Related, anyone who tells you that they are “drama-free” will always, without fail, every time, be the most dramatic motherfucker you’ve ever met in your entire life.  Count on it.

“No high maintenance” means you should wake up in the morning and look flawless.  Fuck you.  I’m not even going to dignify that one with a response.

It’s funny, because you would think that since men’s standards are so very high, that only one out of like every 100,000 women would have a boyfriend or husband and the rest of us would be toiling the nights away alone, crying in a house full of cats and collecting cobwebs in our hoo-hahs.  Look around and, obviously, you’ll see that’s not the case.  Not even close.

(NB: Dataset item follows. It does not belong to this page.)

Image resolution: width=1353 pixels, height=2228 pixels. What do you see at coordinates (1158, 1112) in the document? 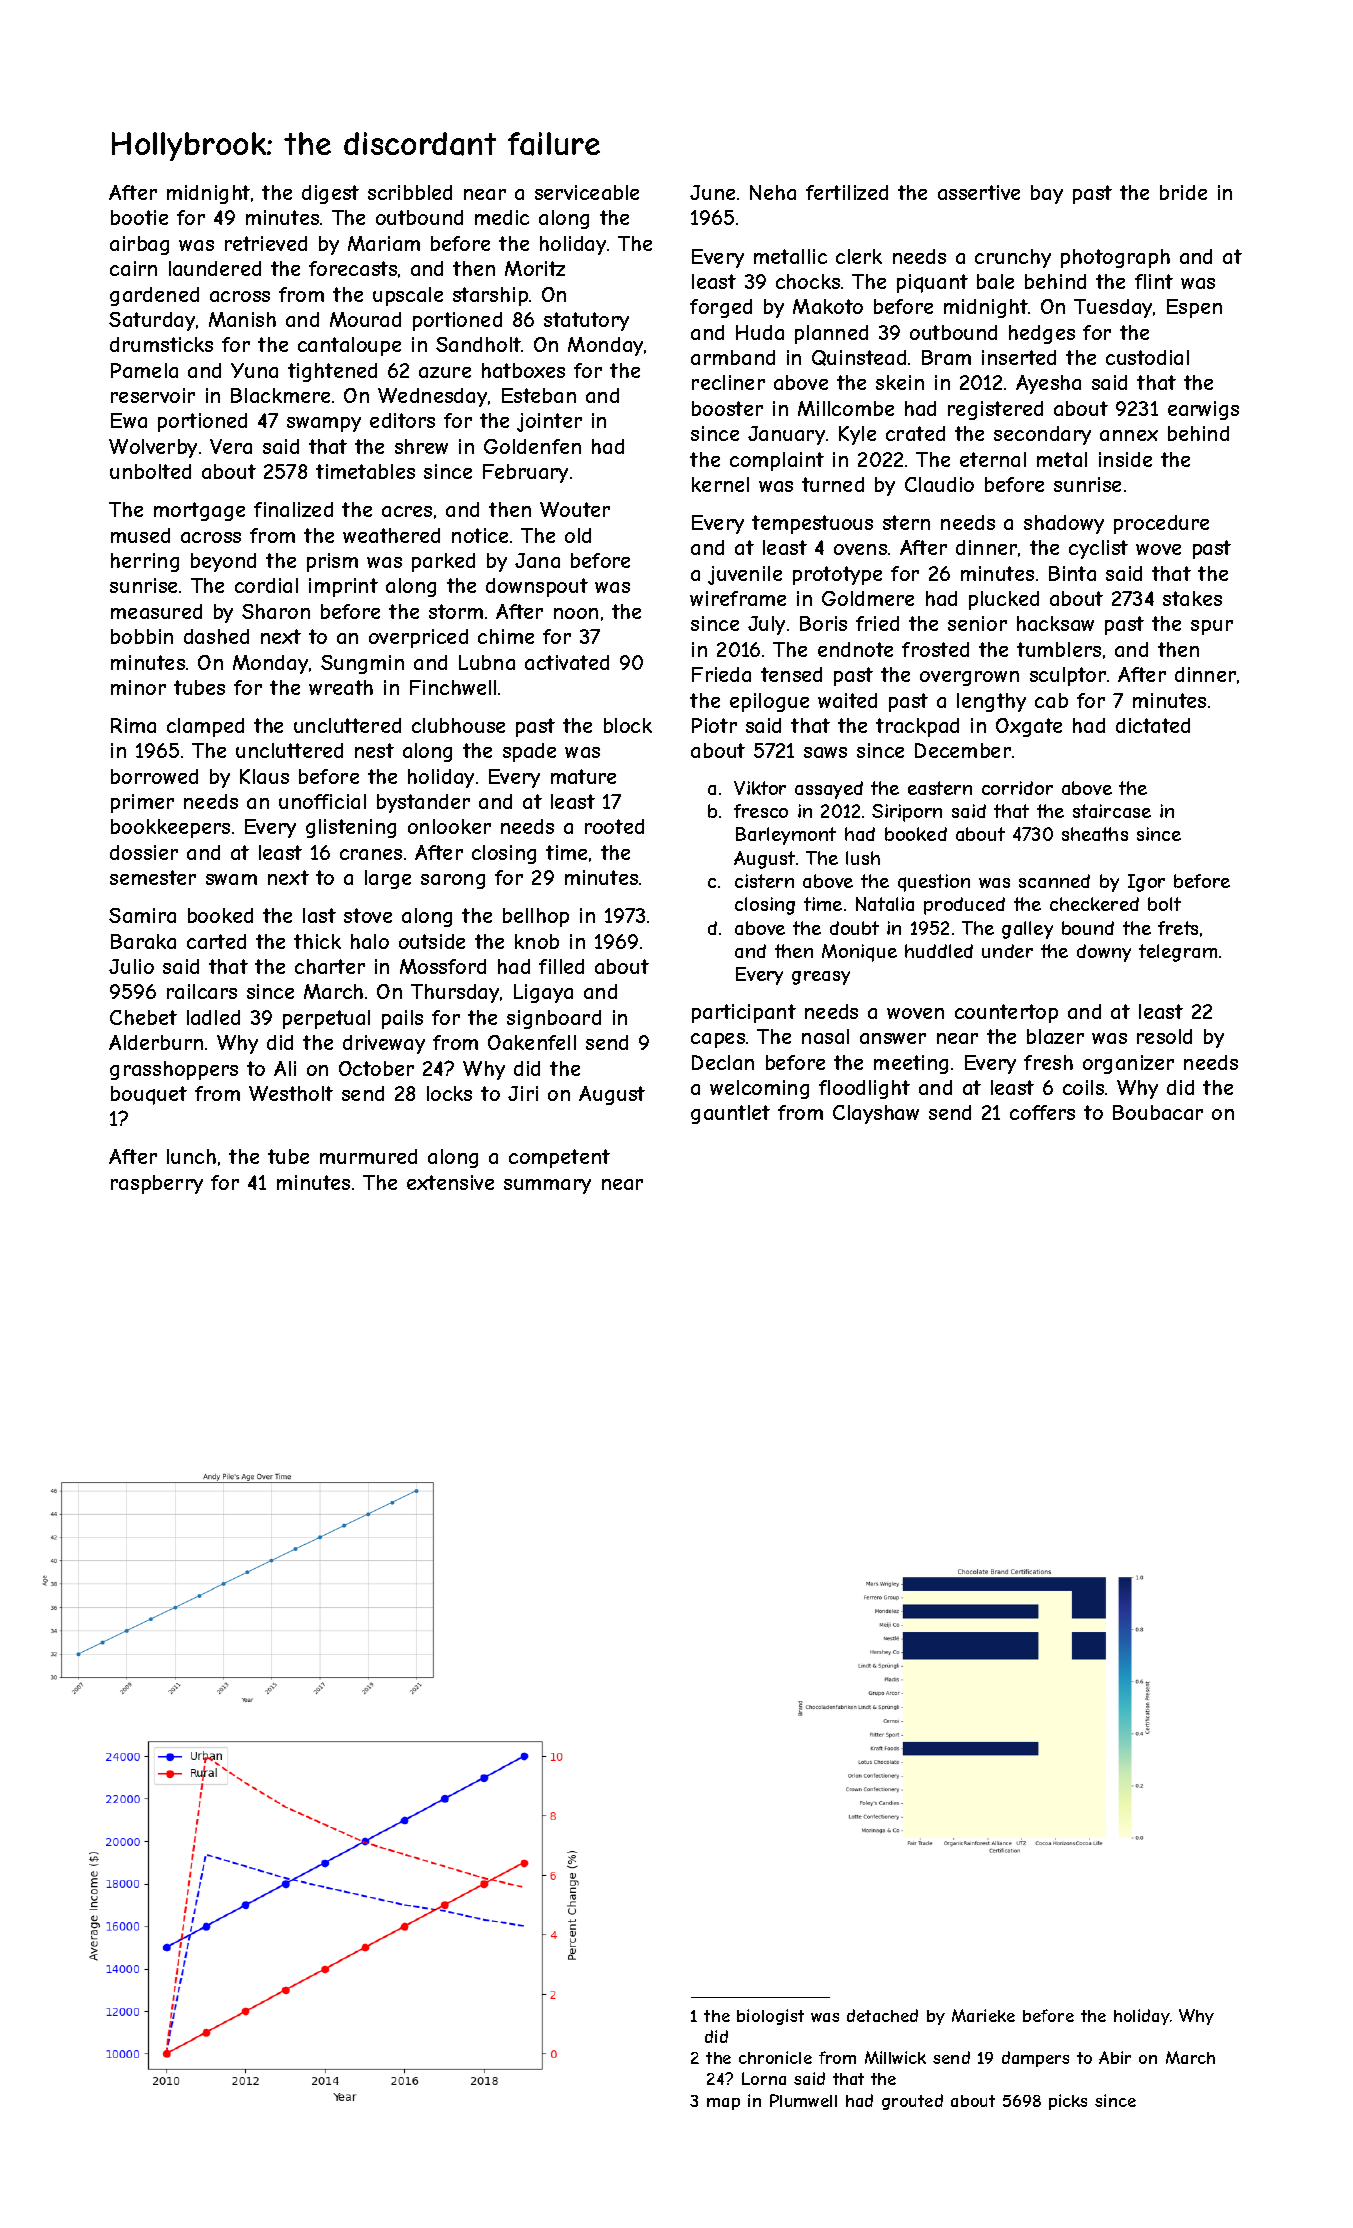
I see `Boubacar` at bounding box center [1158, 1112].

As I have become a dusty old hag, I have realized that these men are not highly discerning at all.  They’re just attempting to be shrewd negotiators. These types of men, the ones who state this ridiculous laundry list of standards, are usually the same ones who will turn around and stick it in anything that moves.  They’re just starting off the negotiation from what they think is the highest asking price, which is for some reason, a supermodel with the body of a praying mantis who also has no problems and wakes up looking flawless.  They know that woman’s not showing up.  They figure there’s no harm in throwing that asking price out there.  It’s a first offer.

So what do you do?  You do what you do with any first offer.  Reject it and counter.

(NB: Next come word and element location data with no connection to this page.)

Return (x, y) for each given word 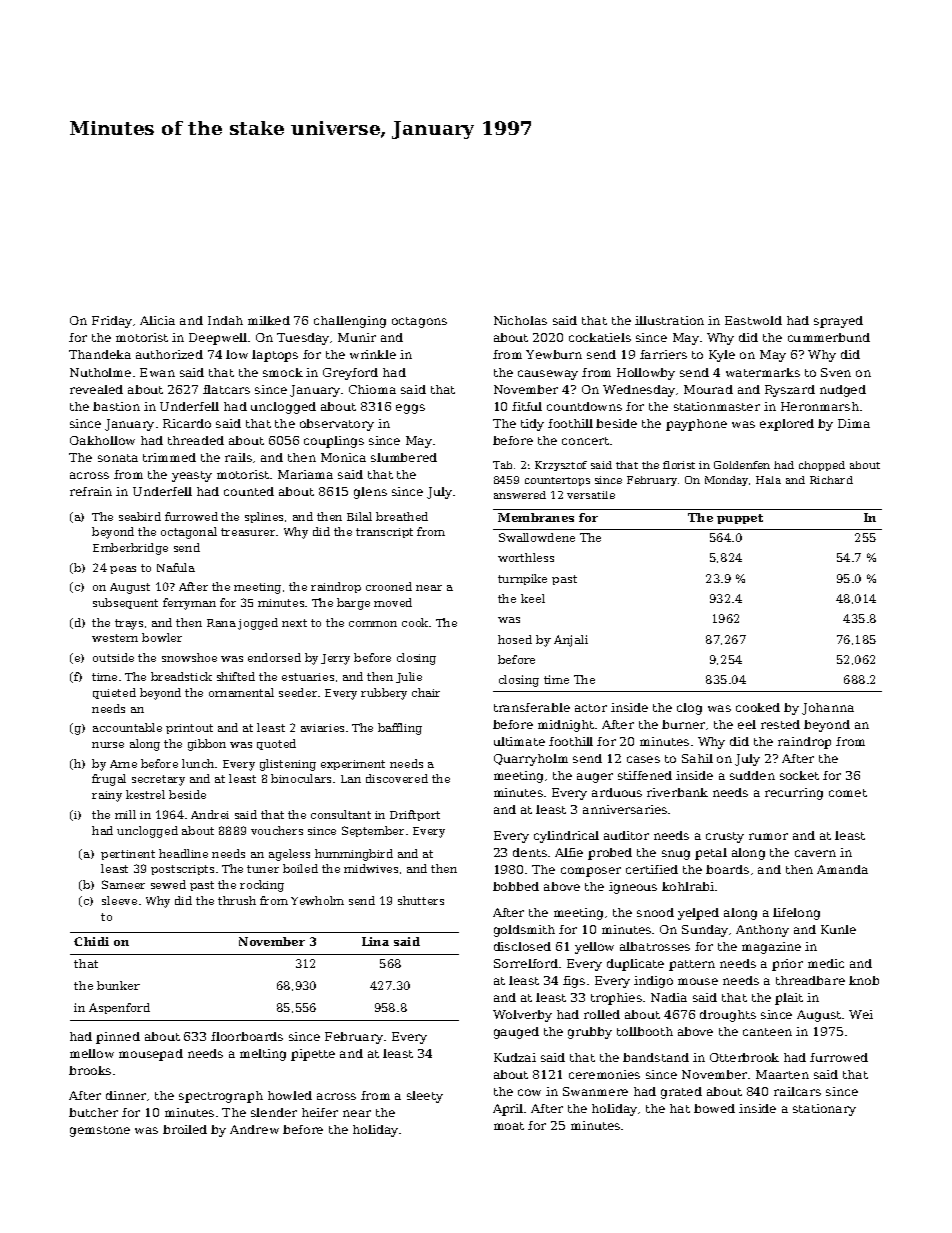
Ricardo (187, 423)
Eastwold (753, 320)
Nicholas (520, 320)
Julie (409, 677)
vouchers (277, 830)
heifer (320, 1112)
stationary (824, 1110)
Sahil (697, 758)
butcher (93, 1112)
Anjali (571, 641)
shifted (236, 676)
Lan (351, 779)
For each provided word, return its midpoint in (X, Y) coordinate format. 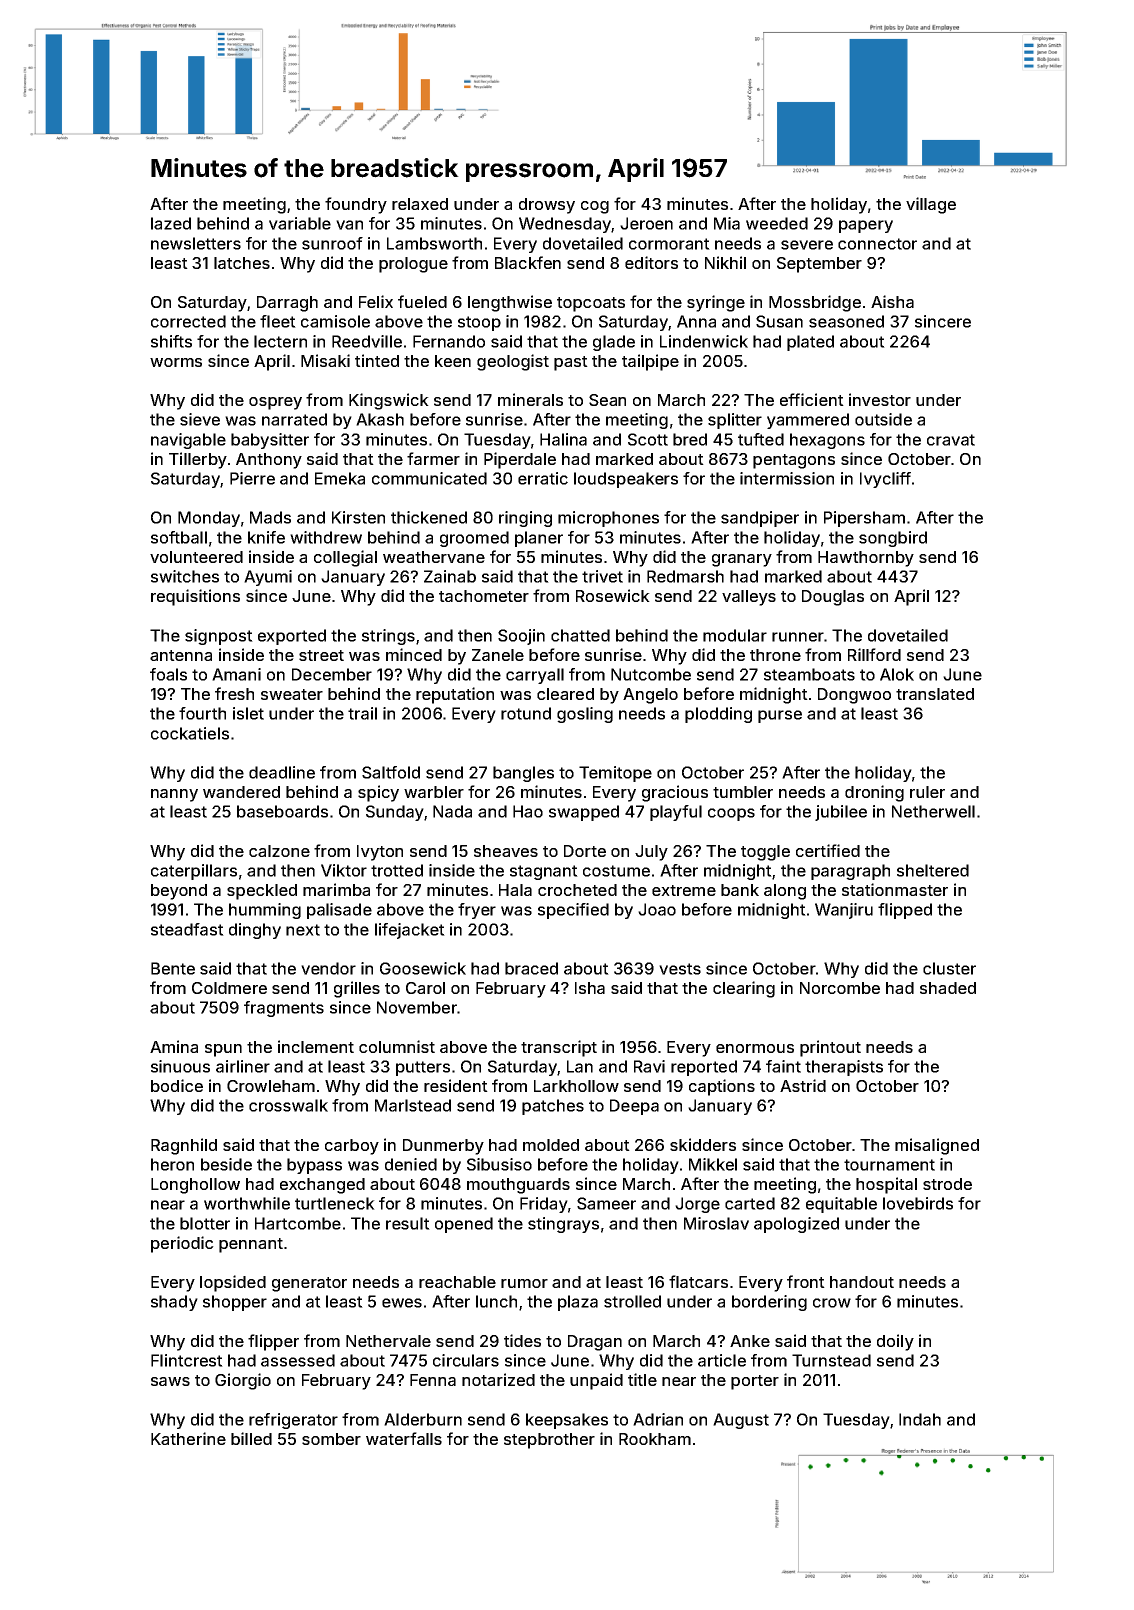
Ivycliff (885, 480)
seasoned (846, 321)
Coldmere (229, 988)
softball (179, 537)
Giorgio (243, 1381)
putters (423, 1068)
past (571, 363)
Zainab (450, 576)
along (785, 892)
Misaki (325, 360)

If he says, “5′ 10″, 105 pounds”, you counter with “5′ 3″, 220 pounds”.

If he says, “Model-type”, you counter with “I am good at my accounts receivables job.”

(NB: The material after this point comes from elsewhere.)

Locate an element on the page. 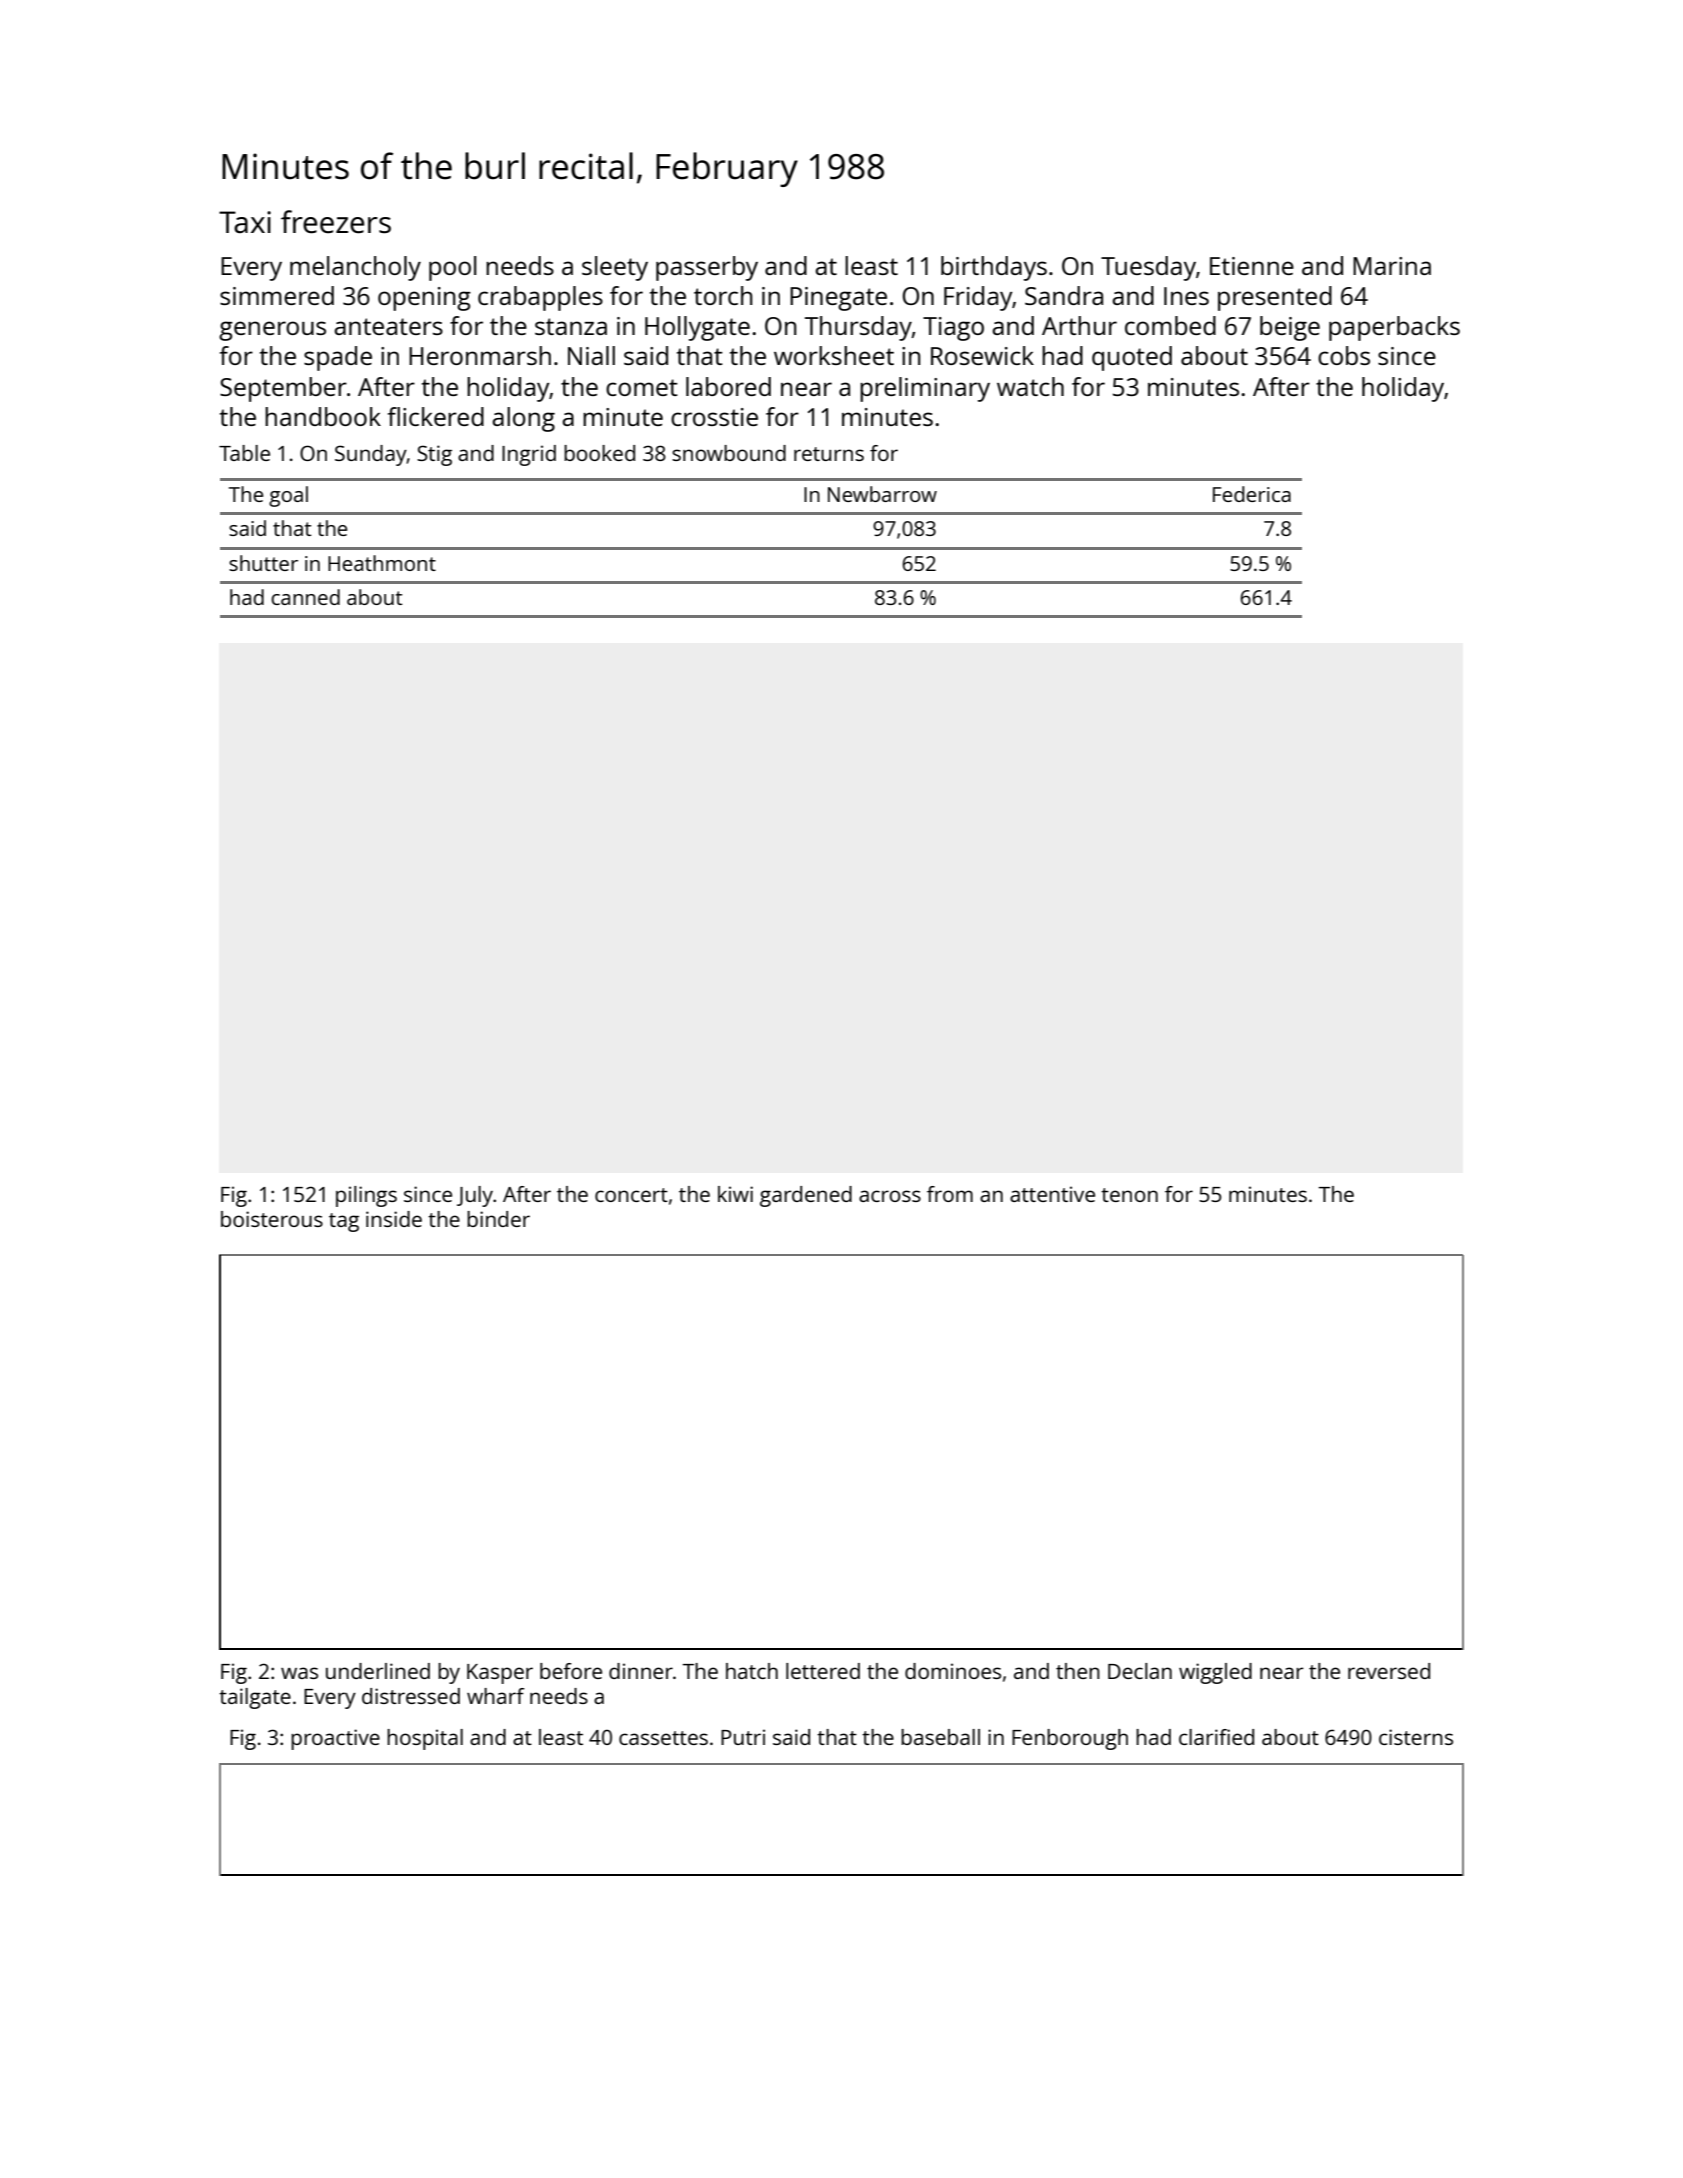 The height and width of the page is (2178, 1683). tenon is located at coordinates (1129, 1195).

If he says, “No baggage”, you counter with, “You first, asshole.”

If he says, “No high maintenance”, you counter with, “I don’t often leave skidmarks.”

Then tell them to take it or leave it.

It reminds me of this episode of Designing Women where MaryJo is complaining about how when she lived in Mexico, there was no such thing as a price tag, and when she would ask a shopkeeper, “How much is this orange?” they would size her up and say, “Six hundred dollars”.  Then she would put the orange down and walk away, and the shopkeeper would chase after her and yell “Thirty cents!”

All this fretting over whether some guy doesn’t want to date you because your eyebrows aren’t perfectly waxed, or because you have cellulite or weigh more than 105 pounds.  And OMG what if he finds out you have problems?!!  All the emotional strife because you’re not the kind of woman who can roll out of bed looking perfect.  I’m here to tell you it’s all for naught.  I’ve never encountered any man whose standards are actually that high.  And if they are?  They can go jump into a dick-shaped volcano.  You don’t want to be with someone like that anyway.  Those are the guys who will never, ever stop looking for the bigger, better deal.

Slow your roll, women.  Take a deep breath.  You don’t need to meet somebody’s ludicrous requirements, because their requirements are exactly that:  Ludicrous.  They are as ludicrous as asking someone to pay $600 for an orange.